Als sie hörten, dass der Beschuss vorbei war, rasten sie los. Rein, Auftrag erledigen, raus. Tatsächlich warteten zwei Babusijas darauf, in Sicherheit gebracht zu werden. Russische Positionen habe man nicht gesehen. „Sonst wären wir auch nicht mehr hier“, sagt der Fahrer. Seine Stimme bekommt einen unerwarteten Unterton. Es ist ein leises Lachen, das sich einmischt. Leichte Heiterkeit, durchzogen von einer spürbaren Nervosität, die aber verborgen bleiben soll.

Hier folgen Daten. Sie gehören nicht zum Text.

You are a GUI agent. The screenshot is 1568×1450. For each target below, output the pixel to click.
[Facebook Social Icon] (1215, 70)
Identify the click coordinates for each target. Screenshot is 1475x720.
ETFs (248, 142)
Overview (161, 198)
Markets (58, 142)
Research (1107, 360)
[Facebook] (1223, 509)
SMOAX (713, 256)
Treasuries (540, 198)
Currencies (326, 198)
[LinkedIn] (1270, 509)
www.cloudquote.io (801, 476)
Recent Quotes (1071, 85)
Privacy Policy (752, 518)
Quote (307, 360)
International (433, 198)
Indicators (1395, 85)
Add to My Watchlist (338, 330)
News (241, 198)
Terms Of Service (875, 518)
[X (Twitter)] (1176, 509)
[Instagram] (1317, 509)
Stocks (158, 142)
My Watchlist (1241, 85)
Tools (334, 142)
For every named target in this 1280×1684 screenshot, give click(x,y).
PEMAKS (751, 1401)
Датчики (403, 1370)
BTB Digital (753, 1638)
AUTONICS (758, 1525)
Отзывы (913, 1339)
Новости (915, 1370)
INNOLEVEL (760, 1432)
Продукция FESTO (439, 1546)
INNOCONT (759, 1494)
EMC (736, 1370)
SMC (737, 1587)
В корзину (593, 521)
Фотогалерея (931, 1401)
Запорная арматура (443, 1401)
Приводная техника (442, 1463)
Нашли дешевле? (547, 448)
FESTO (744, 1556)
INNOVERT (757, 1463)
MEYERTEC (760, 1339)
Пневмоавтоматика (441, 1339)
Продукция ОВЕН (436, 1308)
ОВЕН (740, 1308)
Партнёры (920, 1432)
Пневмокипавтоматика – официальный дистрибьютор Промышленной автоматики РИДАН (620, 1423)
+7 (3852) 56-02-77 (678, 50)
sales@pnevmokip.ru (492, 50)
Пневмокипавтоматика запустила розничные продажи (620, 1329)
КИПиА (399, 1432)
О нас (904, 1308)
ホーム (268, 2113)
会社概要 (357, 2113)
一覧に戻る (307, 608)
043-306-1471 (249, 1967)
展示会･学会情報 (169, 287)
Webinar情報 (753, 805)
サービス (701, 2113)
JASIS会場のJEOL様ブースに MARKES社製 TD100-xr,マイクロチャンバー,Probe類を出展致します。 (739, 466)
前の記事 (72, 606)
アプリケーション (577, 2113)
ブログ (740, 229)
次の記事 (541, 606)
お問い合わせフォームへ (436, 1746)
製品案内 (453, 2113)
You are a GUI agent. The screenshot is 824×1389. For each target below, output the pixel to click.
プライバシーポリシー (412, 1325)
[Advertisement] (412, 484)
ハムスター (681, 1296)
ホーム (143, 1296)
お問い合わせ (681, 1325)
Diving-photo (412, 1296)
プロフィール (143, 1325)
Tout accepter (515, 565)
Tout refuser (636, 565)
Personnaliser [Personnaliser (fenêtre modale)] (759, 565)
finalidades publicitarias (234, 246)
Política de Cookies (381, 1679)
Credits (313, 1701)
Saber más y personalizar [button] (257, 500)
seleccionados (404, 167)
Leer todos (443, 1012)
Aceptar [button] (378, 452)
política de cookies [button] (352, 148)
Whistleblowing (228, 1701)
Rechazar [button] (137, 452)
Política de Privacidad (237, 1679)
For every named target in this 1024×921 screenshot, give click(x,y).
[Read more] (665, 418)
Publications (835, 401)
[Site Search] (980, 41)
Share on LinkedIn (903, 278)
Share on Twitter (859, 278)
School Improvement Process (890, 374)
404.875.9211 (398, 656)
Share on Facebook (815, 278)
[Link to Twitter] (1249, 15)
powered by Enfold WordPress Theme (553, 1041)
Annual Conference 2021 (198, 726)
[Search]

Eine Ahnung von Unsicherheit.
Tochter lehnt Evakuierung ab
Die Frauen haben Kyrill und Artem zu einer Geflüchtetenunterkunft in der Innenstadt Charkiws gebracht, die Personalausweise zur Sicherheit abfotografiert. Die junge Frau, die zuvor am Telefon um die Evakuierung gebeten hatte, war laut Kyrill die Tochter von einer der alten Frauen. Sie sei auch vor Ort gewesen, habe dabei geholfen, die Mutter ins Auto zu bringen. Evakuiert werden wolle sie nicht. „Sie sagte, sie wird gehen, wenn es dann wirklich gefährlich wird“, erklärt Kyrill. Ein morbides Lachen. „Ich werde sie dann holen.“
Kyrill zeigt noch schnell ein Foto. Darauf eine Baumreihe, hinter der vier bis fünf Rauchwolken in die Luft steigen. „So sah es in dem Dorf aus, nachdem wir es verlassen haben“, sagt er. Packt das Handy weg, verabschiedet sich – und geht.